1.筋肉の名称(和名・英名・ラテン語)
- 和名:長橈側手根伸筋(ちょうとうそくしゅこんしんきん)
- 英名:Extensor carpi radialis longus
- ラテン語:Musculus extensor carpi radialis longus
長橈側手根伸筋は、前腕背側の外側群(伸筋群)に属する筋で、
上腕骨外側上顆から起こり、手関節を伸展・外転(橈屈)する主動筋のひとつ。
前腕の伸筋群の中でも比較的浅層に位置し、短橈側手根伸筋と並走して走行する。
手関節背屈時の安定性とスムーズな手指伸展に重要な役割を果たす。
2.起始・停止
- 起始:
- 上腕骨外側上顆上稜(外側上顆よりやや上方)
------------------------------------------------
(課題内容): 本文の「- 和名:長橈側手根伸筋(ちょうとうそくしゅこんしんきん)」から「前腕の伸筋群の中でも比較的浅層に位置し、短橈側手根伸筋と並走して走行する。」までの全体を、「長橈側手根伸筋」を「ECRL」に改めた形で示してください。
------------------------------------------------
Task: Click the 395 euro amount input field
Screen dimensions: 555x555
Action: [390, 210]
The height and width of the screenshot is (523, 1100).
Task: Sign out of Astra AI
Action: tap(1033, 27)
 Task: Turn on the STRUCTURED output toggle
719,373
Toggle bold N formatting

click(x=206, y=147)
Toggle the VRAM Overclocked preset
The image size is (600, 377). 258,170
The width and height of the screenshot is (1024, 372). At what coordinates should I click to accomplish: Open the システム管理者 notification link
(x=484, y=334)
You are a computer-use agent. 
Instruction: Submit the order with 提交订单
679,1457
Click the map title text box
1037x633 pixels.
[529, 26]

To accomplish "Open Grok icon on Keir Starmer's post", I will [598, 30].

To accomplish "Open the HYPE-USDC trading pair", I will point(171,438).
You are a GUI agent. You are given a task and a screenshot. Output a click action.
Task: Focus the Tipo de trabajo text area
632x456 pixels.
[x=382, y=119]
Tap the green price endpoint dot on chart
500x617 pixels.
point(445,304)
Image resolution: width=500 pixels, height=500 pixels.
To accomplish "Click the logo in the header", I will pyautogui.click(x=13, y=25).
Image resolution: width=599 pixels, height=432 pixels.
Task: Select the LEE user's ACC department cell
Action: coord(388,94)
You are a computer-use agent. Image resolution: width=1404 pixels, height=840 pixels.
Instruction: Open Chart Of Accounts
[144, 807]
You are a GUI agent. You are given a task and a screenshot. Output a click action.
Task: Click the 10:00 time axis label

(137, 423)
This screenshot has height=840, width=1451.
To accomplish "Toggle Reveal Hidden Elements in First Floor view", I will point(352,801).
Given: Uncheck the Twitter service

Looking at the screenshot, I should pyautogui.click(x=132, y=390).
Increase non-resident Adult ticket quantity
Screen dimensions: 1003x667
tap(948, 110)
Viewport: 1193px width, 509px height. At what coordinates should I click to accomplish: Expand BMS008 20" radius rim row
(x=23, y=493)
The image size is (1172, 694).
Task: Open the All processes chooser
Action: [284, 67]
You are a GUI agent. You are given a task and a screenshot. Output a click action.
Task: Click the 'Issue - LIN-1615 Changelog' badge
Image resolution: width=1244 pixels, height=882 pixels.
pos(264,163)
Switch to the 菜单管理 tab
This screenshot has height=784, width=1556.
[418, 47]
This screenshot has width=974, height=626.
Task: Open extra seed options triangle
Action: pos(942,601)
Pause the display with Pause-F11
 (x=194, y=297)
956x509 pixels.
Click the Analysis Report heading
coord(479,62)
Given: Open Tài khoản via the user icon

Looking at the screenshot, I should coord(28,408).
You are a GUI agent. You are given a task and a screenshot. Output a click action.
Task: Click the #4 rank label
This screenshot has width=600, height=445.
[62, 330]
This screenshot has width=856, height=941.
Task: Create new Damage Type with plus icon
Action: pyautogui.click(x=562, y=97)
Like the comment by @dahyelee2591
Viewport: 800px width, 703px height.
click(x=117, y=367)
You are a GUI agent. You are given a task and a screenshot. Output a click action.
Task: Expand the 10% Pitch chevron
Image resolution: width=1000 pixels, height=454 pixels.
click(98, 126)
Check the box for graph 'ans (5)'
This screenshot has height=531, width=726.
------------------------------------------------
(解答):
- 和名:ECRL(ちょうとうそくしゅこんしんきん)
- 英名:Extensor carpi radialis longus
- ラテン語:Musculus extensor carpi radialis longus
ECRLは、前腕背側の外側群(伸筋群)に属する筋で、
上腕骨外側上顆から起こり、手関節を伸展・外転(橈屈)する主動筋のひとつ。
前腕の伸筋群の中でも比較的浅層に位置し、短橈側手根伸筋と並走して走行する。